09 December 2020, 6:43 AM

Honour for local woman raises profile of therapy petsJanine Taylor with Sharna, and her St John medal.

The woman who set up St John Outreach Therapy Pets in Wanaka is one of 69 people to be named in the 2020 Order of St John Honour List.


Janine Taylor said she was “really surprised” to see her name on the list, but was happy to accept the award if it helped raise the profile of the therapy pets programme.


Outreach Therapy Pets is a community service programme delivered by St John in which volunteers share their animal companions with those who live in rest homes, hospitals, rehabilitation units, healthcare facilities and schools throughout New Zealand, helping enhance those people’s lives.


“It’s a really rewarding thing just to share our dogs around the place,” Janine said. “They have so much love to give people.”


Janine first came across the programme when she was on the SPCA committee, organising the Mutley Dog Show (“a kind of ‘anti-Crufts’ dog show”).


She became the team leader for the therapy pets programme when she lived in Kerikeri, a role she held for seven years, and said she was “horrified” to find the programme wasn’t established here when she moved to Wanaka.


It took about a year for Janine to go through the bureaucratic process to set up the programme in Wanaka, and it was finally ready to go in 2015.


“We go into the local primary schools and children practice reading to the dogs,” she said. “The dogs thrive on the attention they get. They can lie next to a child who is patting them while they read.”

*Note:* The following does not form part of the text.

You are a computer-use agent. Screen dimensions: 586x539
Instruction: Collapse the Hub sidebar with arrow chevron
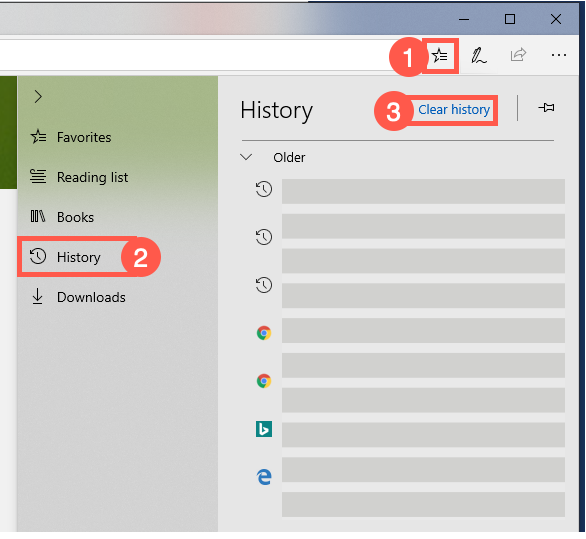[38, 96]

The programme also runs in the local library, and some members go to rest homes and visit the elderly with their dogs. The group is also getting involved with Alzheimers and Age Concern, Janine said.

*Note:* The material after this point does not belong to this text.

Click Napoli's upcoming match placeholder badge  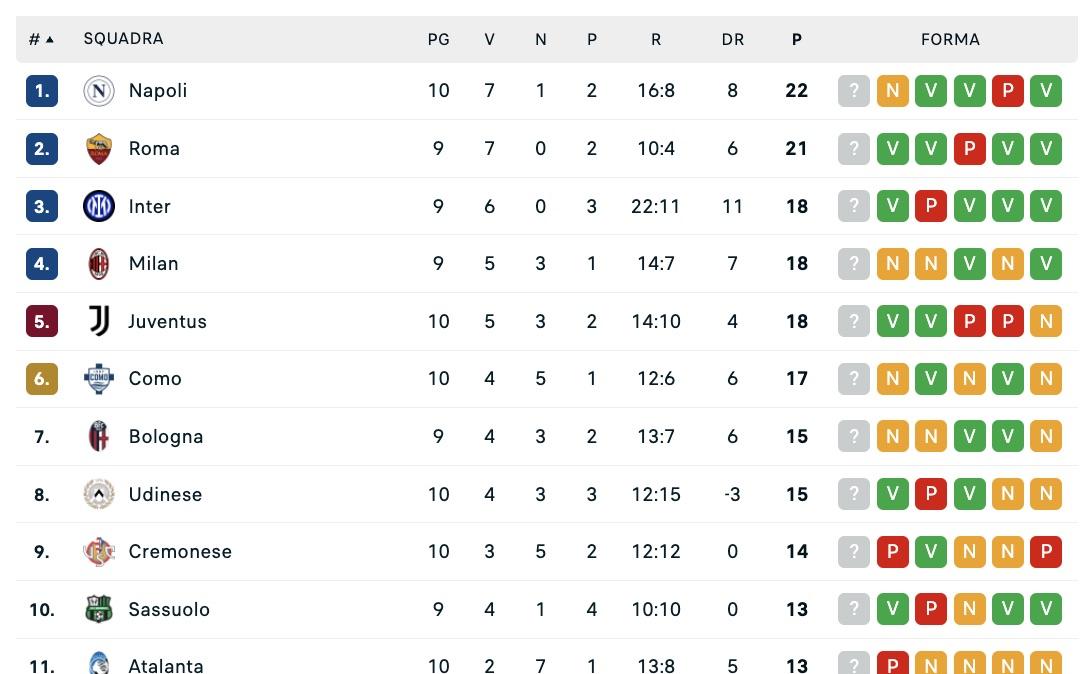(854, 90)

“Dogs are wonderful icebreakers. Particularly with the elderly, they are amazing... When we take the dogs along they come out of their shells, and start reminiscing about the dogs they used to own.”


There are now 23 people - and 23 dogs - involved in the programme in Wanaka.


Dogs are assessed to take part, and they have to be gentle, calm, and affectionate, Janine said.


“It’s all about the dog’s personality, how they respond to their owner, and people. We’ve had dogs as small as a chihuahua, right up to a labradoodle.”


Janine is now working almost full-time as an administrator for St John in Wanaka. She also volunteers as the therapy pets team leader but is not currently visiting with dogs, as her dog Sharna - who was a therapy pet - has now resigned, and her second dog Bonzo is “a completely bonkers labradoodle” who is too boisterous to be a therapy pet.


Janine is now a 'Member of St John'. She attended an Investiture Ceremony at the ‘Transitional Cathedral’ in Christchurch, where governor-general Dame Patsy Reddy awarded her with her medal.